◆ TEXTO DADO
+--
El pibe chorro nos une

Giro a la derecha y clausura del debate

 

Cuando las sociedades se fragmentan y desorganizan y la política se polariza, el delito violento se convierte en uno de los insumos morales predilectos para rellenar la grieta o las múltiples grietas que la política, avivada por el periodismo de opinión, ensaya para ocultar lo que no sabe, no puede o tampoco quiere hacer, al menos en el corto plazo. Sobre todo, cuando la caja de resonancia para nombrar el delito predatorio es la televisión.

 

 

El delito nos junta

El delito contado de manera truculenta tiene la capacidad de no generar divisiones en la sociedad. La muerte de una mujer embarazada en una salidera bancaria es la oportunidad para cerrar filas. Más allá de que vivamos en un country, una villa o edificios monoblock, seamos hinchas de River o Boca, votemos al macrismo, el peronismo o a los radicales, todos nos vamos a sorprender diciendo “¡qué barbaridad!”, agarrándonos la cabeza.
+--
◆ DATOS DE ORIGEN
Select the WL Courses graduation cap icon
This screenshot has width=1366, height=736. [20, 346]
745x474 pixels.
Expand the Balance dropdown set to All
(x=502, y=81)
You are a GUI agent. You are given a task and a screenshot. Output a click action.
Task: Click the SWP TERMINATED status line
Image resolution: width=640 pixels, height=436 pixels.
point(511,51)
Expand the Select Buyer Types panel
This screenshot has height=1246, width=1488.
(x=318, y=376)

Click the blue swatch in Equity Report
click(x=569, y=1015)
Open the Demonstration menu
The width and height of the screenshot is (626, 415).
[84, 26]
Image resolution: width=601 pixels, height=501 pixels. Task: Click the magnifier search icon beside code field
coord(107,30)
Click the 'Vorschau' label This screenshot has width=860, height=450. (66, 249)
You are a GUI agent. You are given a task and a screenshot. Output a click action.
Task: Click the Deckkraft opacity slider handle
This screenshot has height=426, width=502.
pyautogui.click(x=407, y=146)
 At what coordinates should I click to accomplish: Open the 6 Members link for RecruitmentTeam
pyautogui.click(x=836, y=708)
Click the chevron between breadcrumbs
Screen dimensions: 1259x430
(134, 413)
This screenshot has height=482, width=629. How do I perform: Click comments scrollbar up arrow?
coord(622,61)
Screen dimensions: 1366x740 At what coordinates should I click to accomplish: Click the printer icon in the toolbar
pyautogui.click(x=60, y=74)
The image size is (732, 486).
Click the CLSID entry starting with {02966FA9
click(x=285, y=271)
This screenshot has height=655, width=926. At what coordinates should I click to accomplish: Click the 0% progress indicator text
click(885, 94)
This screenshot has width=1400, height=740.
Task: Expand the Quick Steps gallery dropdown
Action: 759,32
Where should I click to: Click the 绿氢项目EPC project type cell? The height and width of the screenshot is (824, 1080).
+--
◆ EJERCICIO 1
En el texto sobre el delito y la grieta, ¿qué hecho aparece como la oportunidad para cerrar filas?
◆ EJERCICIO 2
Nombra todos los lugares donde se puede vivir según el texto sobre el delito y la grieta.
◆ EJERCICIO 3
Sigue escribiendo el texto sobre el delito y la grieta a partir de su última oración.

◆ RESPUESTA ESPERADA 1
La muerte de una mujer embarazada en una salidera bancaria.

◆ RESPUESTA ESPERADA 2
Un country, una villa y edificios monoblock.

◆ RESPUESTA ESPERADA 3
El tratamiento sensacionalista del delito callejero tiene la capacidad de generar consensos súbitos y volubles, que se montan y desarman todo el tiempo alrededor del delito que conmociona a la opinión pública. Ayer fue la muerte del kioskero en manos de un delincuente, hoy el asesinato en ocasión de robo de un empresario exitoso mientras circulaba en su moto, y mañana puede ser la jubilada que se desnucó al caer en la calle cuando dos motochorros le arrancaron la cartera. Son eventos que se generalizan rápidamente, para embutir en ese acontecimiento no solo el resto de la conflictividad social sino la política entera. Si el delito siempre es el mismo delito, el castigo es uno solo.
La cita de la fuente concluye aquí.